Meredith Farkas--"Building 21st Century Librarians AND Libraries.
Dorothea Salo--Naturalizing Systems Librarians.
Both Farkas and Salo make excellent points about the lack of skills surrounding information technology among our current population of librarians and library students, and the fact that library schools don't seem to be capable of teaching the skills or getting it into people's heads that these are competencies necessary in our new information age.
I think that they are missing an important point though--who's going to library school? It's now about 50/50 people fresh out of undergrad and career changers these days, but it is still overwhelmingly liberal arts types. Female too.
We're not necessarily people who get exposed to technology, who can see the need to integrate it into daily life for personal or professional reasons, or want to. I mean, I know exactly how I fell into the digital gap 20 odd years ago and the reasons why I haven't been able to climb out. And why I don't need or want to. I like my Google, email and ebooks and I like my notebook and pens.

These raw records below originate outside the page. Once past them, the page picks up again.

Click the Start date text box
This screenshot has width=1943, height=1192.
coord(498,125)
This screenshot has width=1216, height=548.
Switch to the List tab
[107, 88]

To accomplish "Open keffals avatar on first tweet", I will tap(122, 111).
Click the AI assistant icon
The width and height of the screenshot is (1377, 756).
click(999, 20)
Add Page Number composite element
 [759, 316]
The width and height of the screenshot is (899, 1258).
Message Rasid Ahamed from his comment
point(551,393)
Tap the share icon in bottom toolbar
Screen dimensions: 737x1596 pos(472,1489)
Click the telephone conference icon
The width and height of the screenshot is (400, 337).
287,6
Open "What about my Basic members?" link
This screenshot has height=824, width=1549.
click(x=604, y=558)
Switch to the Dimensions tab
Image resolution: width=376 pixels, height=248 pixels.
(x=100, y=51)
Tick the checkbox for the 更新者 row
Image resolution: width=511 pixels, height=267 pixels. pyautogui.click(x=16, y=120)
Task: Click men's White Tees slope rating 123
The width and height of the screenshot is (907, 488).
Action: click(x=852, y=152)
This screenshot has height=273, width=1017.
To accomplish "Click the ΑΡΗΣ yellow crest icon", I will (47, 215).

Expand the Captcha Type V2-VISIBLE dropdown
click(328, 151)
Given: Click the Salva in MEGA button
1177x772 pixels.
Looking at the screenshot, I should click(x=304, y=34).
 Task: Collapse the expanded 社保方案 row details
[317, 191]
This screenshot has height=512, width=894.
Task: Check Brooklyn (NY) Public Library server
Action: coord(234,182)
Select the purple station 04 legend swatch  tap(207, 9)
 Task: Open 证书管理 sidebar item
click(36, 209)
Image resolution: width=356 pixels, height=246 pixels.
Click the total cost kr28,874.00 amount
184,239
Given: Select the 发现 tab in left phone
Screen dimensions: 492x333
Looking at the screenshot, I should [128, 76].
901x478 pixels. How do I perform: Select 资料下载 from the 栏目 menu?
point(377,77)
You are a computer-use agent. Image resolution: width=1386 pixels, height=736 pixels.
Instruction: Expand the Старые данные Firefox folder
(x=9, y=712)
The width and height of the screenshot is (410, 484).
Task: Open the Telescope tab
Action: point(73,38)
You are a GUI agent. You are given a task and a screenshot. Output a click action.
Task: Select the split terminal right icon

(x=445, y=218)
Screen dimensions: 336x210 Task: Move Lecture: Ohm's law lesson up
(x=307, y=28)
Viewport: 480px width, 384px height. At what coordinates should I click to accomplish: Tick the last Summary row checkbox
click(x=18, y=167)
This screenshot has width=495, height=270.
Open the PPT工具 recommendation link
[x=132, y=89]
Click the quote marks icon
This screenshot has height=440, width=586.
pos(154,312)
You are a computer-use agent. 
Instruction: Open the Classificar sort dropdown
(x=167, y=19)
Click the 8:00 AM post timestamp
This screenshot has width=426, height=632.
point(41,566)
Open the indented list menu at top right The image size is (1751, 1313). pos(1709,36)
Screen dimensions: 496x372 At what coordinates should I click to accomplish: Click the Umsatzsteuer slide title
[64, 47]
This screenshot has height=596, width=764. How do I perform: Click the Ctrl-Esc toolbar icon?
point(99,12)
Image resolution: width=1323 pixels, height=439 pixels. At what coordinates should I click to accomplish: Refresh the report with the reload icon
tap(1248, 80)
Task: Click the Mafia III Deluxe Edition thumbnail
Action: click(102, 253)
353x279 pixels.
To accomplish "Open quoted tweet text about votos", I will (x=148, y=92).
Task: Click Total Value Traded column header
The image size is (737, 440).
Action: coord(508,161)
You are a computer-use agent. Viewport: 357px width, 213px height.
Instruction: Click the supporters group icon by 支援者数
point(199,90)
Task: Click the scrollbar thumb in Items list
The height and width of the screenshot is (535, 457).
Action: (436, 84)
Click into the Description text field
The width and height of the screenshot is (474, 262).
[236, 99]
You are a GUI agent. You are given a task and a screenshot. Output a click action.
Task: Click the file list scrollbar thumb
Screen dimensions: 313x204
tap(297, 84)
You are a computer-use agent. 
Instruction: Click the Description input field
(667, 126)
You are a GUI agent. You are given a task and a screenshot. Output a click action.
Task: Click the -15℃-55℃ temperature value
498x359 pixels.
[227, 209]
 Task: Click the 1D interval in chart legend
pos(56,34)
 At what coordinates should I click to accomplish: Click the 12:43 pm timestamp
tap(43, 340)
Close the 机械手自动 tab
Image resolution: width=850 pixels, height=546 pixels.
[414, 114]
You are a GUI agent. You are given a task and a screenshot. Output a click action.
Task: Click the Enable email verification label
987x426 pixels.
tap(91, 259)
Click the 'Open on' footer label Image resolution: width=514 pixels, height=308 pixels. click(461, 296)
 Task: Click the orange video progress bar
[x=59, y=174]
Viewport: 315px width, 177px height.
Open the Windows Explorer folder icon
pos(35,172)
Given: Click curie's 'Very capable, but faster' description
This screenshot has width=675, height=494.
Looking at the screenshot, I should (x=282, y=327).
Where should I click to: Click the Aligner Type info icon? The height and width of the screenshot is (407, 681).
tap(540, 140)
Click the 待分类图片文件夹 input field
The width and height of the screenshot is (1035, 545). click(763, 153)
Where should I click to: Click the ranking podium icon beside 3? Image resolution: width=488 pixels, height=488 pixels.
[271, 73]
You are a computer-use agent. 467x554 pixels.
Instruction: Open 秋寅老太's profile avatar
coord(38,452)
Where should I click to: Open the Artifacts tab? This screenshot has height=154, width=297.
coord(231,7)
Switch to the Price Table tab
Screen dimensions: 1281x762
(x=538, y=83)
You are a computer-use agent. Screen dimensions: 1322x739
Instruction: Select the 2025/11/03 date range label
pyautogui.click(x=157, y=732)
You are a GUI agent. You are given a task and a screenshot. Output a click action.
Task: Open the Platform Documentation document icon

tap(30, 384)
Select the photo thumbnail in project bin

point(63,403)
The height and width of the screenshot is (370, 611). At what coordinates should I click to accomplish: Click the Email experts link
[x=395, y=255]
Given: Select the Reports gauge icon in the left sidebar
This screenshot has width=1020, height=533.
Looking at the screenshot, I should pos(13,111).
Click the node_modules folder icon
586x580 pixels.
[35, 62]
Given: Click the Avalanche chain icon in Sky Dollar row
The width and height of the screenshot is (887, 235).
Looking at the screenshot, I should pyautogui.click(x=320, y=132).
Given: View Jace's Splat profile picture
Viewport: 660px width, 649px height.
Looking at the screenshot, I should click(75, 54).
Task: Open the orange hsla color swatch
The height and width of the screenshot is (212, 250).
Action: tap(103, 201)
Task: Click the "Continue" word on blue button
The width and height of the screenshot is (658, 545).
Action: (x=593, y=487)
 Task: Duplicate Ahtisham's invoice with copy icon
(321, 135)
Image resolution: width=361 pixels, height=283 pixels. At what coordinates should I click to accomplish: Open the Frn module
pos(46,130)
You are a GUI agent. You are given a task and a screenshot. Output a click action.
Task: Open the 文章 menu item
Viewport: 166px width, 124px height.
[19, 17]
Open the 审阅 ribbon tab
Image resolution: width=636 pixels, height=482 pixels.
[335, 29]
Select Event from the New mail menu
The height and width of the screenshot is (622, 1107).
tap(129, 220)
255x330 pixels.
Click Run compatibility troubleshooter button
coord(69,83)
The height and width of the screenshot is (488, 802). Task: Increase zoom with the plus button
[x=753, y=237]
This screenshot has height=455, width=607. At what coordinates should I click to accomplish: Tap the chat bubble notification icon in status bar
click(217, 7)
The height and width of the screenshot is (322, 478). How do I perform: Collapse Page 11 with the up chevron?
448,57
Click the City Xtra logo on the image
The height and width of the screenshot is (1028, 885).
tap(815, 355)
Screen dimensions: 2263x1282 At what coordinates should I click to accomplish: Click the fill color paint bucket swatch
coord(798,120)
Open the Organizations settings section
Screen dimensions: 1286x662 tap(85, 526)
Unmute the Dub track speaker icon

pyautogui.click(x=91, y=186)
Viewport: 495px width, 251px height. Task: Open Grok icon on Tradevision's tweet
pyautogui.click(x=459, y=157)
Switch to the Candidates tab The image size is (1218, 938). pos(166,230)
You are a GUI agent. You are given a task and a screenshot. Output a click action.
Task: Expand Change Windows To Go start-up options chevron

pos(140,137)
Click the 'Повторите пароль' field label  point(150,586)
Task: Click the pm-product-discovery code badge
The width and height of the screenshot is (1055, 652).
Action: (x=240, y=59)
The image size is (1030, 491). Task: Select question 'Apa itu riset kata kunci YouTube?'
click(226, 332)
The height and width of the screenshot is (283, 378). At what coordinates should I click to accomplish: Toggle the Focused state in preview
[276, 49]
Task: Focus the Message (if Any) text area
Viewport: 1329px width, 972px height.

Each fulfills my needs in different ways.
So in my mind you have a choice--you can either do your best to draw more technologically able people into the profession (not likely, but possible) or you can figure out a way to make these skills accessible to the population librarianship draws.
When I ask people who in one breath bitch about librarians' lack of tech skills how they got their tech skills and what they would recommend as a starting place, what books perhaps, classes, whatever, I invariably get a vague answer like "I just did/things." Or "A friend introduced me to it."
It's like if I wanted to learn Spanish and asked someone how he learned Spanish and got the answer, "Oh, I went to Caracas and after a week, boom! I spoke Spanish." In other words, not much help.
Advice like "play around!" "don't be afraid to experiment!" and "find someone to teach you things!" don't work if a) you don't even have the vocabulary to describe what you don't know and b) don't have a firm idea of what it is you are supposed to know and c) where you're even supposed to start in order to learn these things.
So, I think I speak for a lot of people when I say we'd try to be 21st century librarians, if only you could help us in concrete ways to develop the skills you're bemoaning the fact we don't have.
It cuts both ways. And I do think that a lot of this is related to different generations, gender differences, to male/female learning styles and the ways we learn and the informal transfer of information and skills between people (which is what I'd study if I went onto a library/information science doctorate)
Also, can we please stop using "technology" as a broad catchall phrase for these skills and practices? Tell us precisely what it is that we should know that constitutes "technology skills." Should we know how to program? How to run a server? Kent's IAKM Computer Literacy Skills Checklist? I don't think Kent's new Information Technology for Library and Information Professionals sounds like it's enough. The word "technology" is so broad it means nothing--chimps using a stick to poke out ants is an example of "technology."